## About this exercise
Omit the pictures, then reproduce exactly the line bearing "Go to Items in the sidebar" and every line after it up to and including the last line of the entries below.

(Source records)
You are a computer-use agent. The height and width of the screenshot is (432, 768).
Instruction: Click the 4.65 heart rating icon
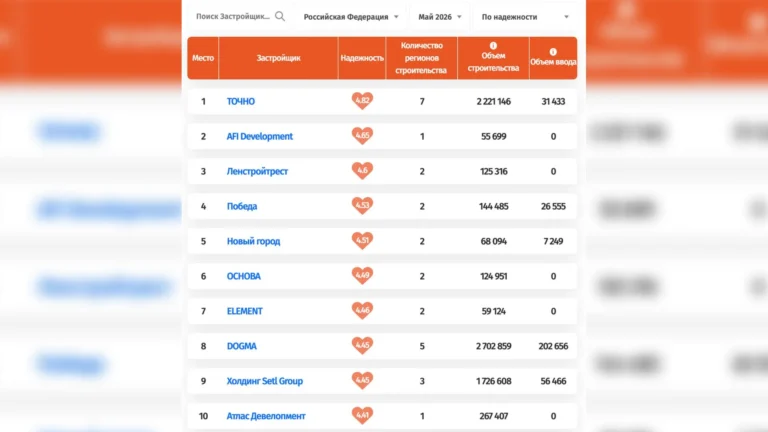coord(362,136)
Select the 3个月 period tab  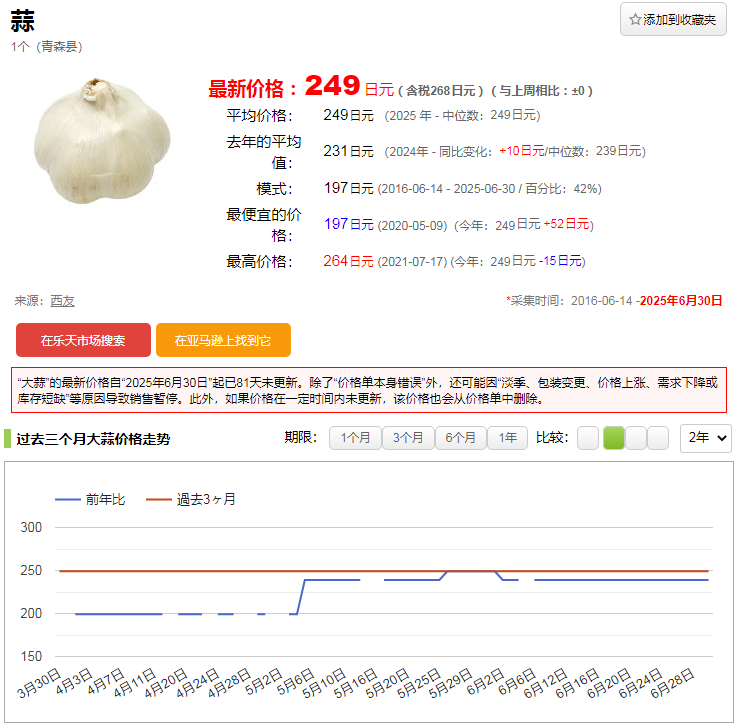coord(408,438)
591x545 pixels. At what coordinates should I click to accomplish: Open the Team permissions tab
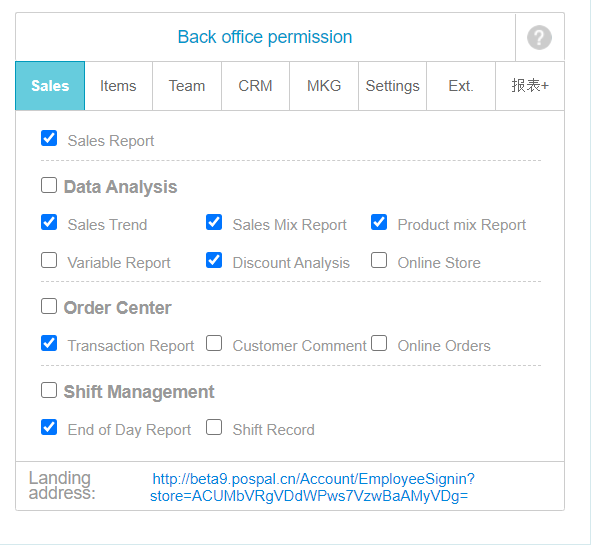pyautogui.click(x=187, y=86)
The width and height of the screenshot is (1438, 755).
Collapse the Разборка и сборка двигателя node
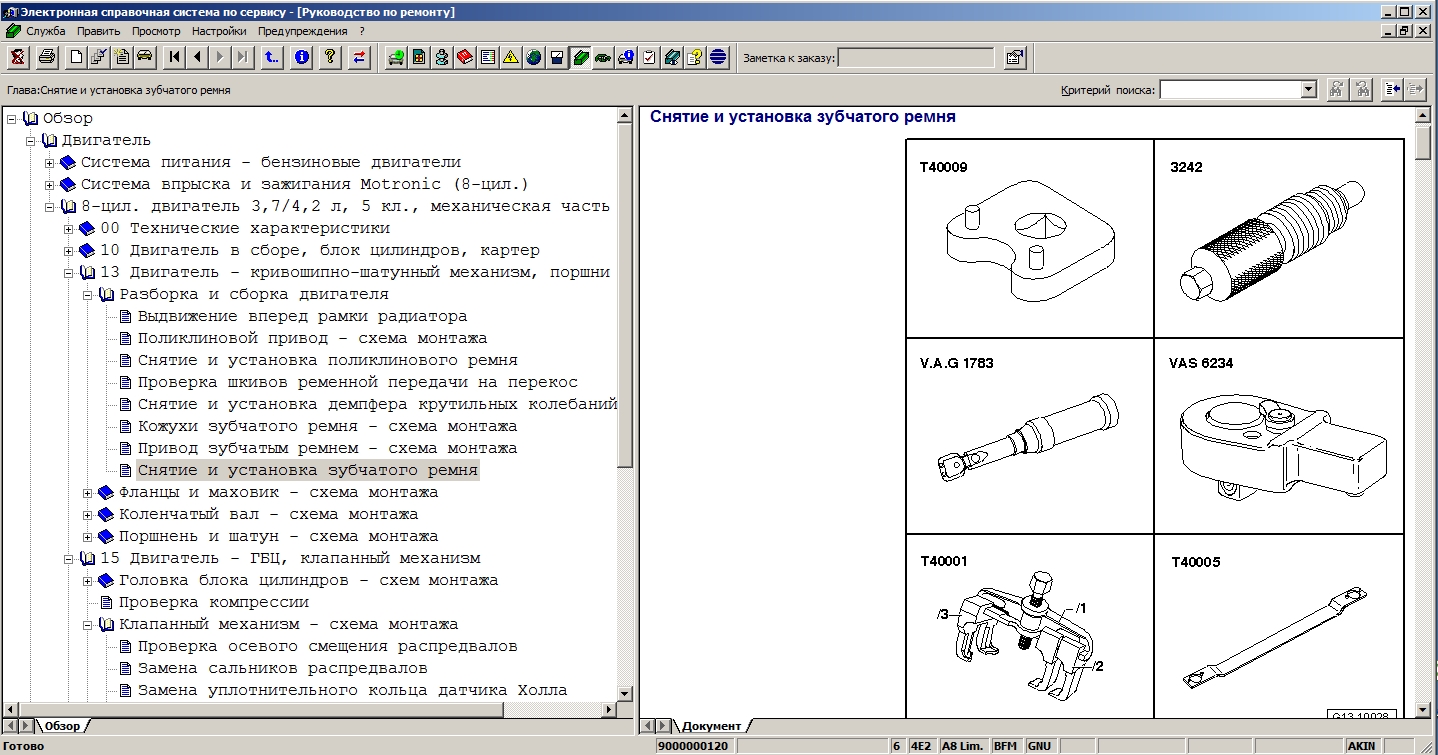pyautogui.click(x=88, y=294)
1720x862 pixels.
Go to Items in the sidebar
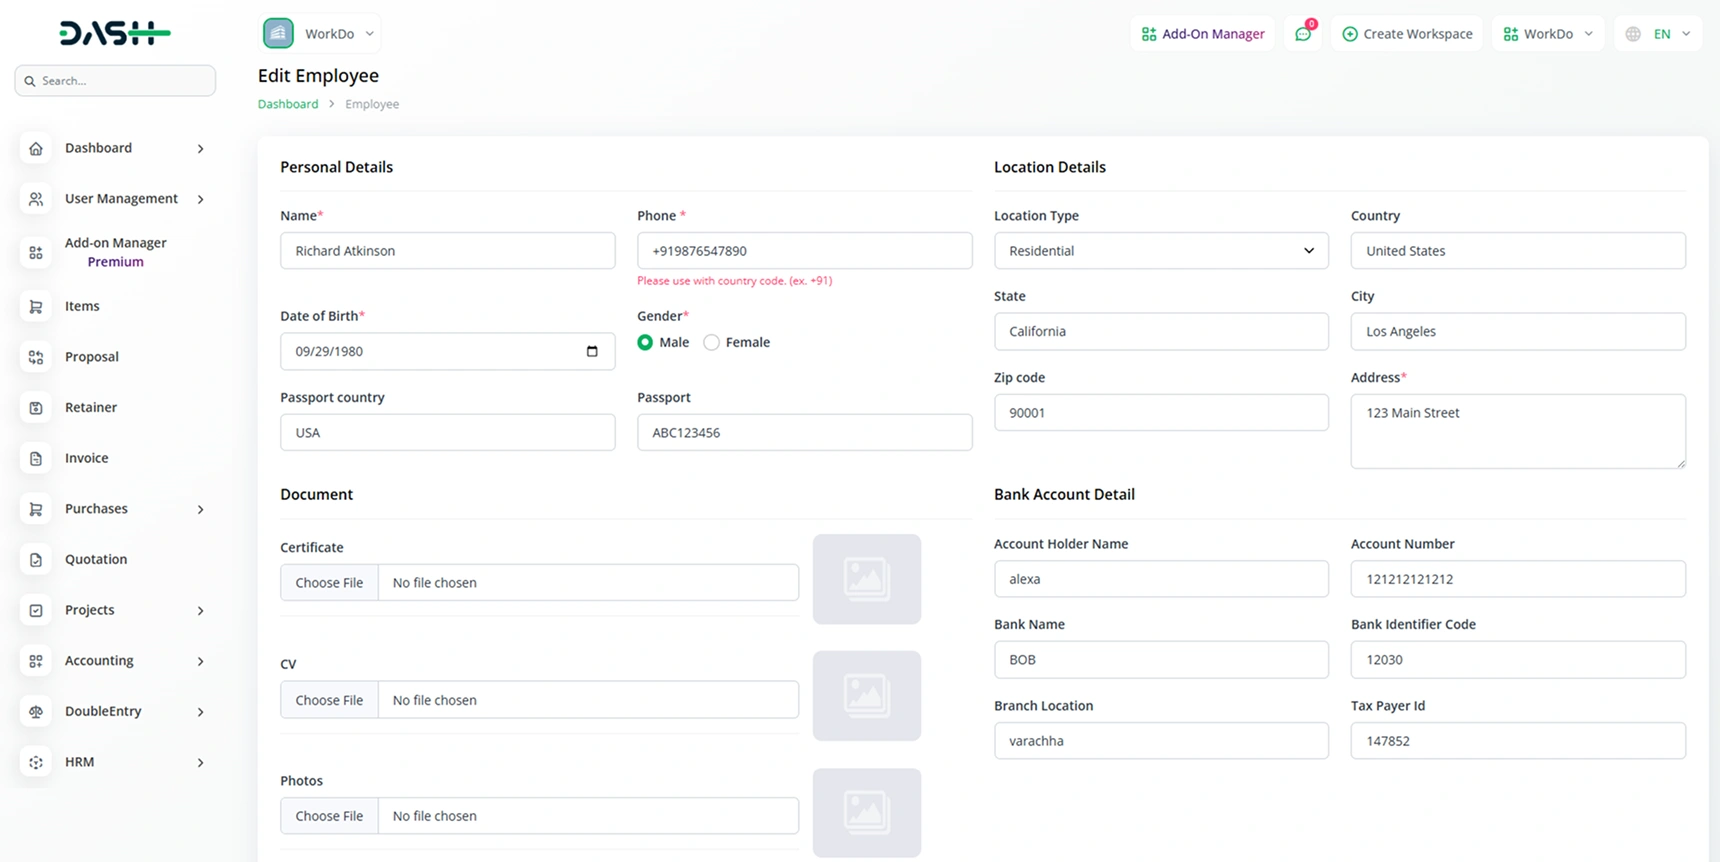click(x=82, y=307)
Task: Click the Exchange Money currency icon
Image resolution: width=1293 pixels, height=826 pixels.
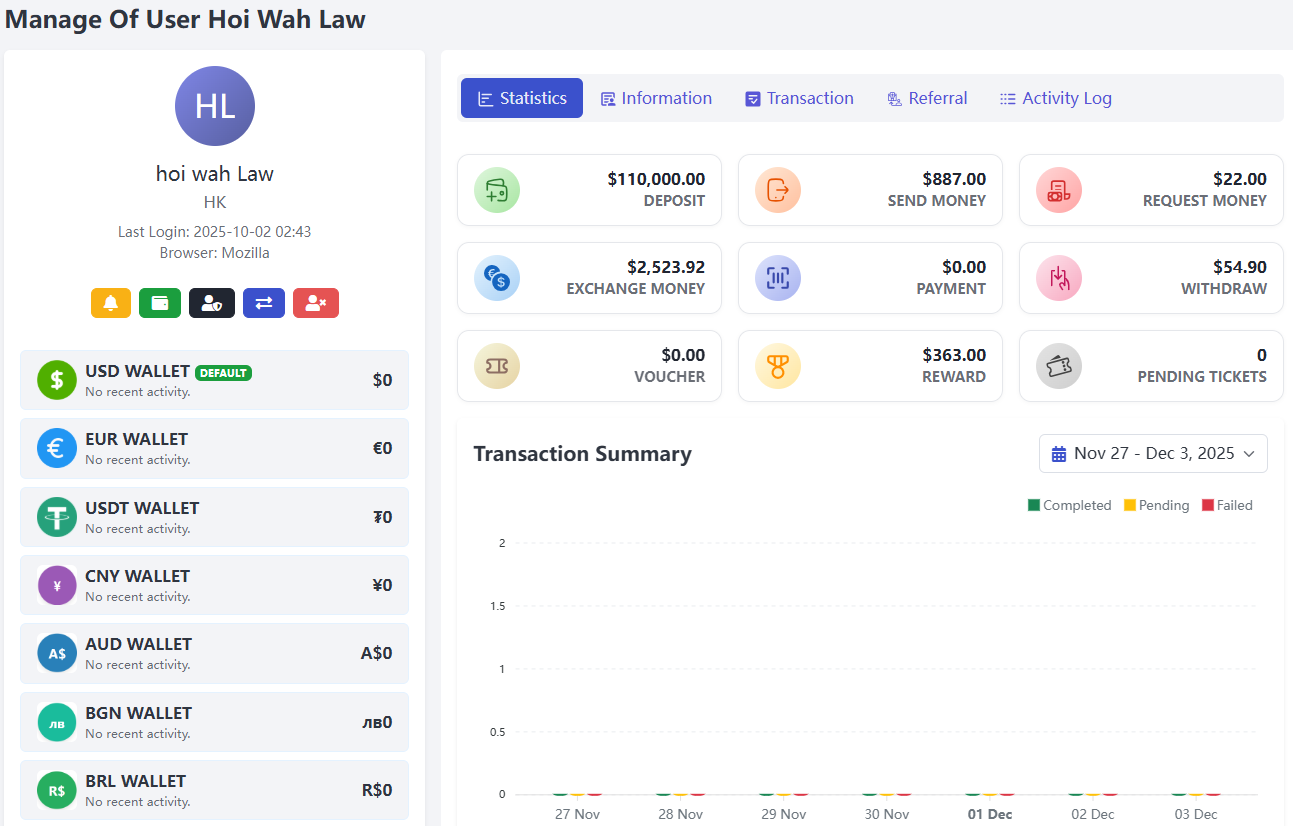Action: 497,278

## Solved exercise
Go to Items in the sidebar
click(x=82, y=307)
Task: Click the Exchange Money currency icon
Image resolution: width=1293 pixels, height=826 pixels.
Action: 497,278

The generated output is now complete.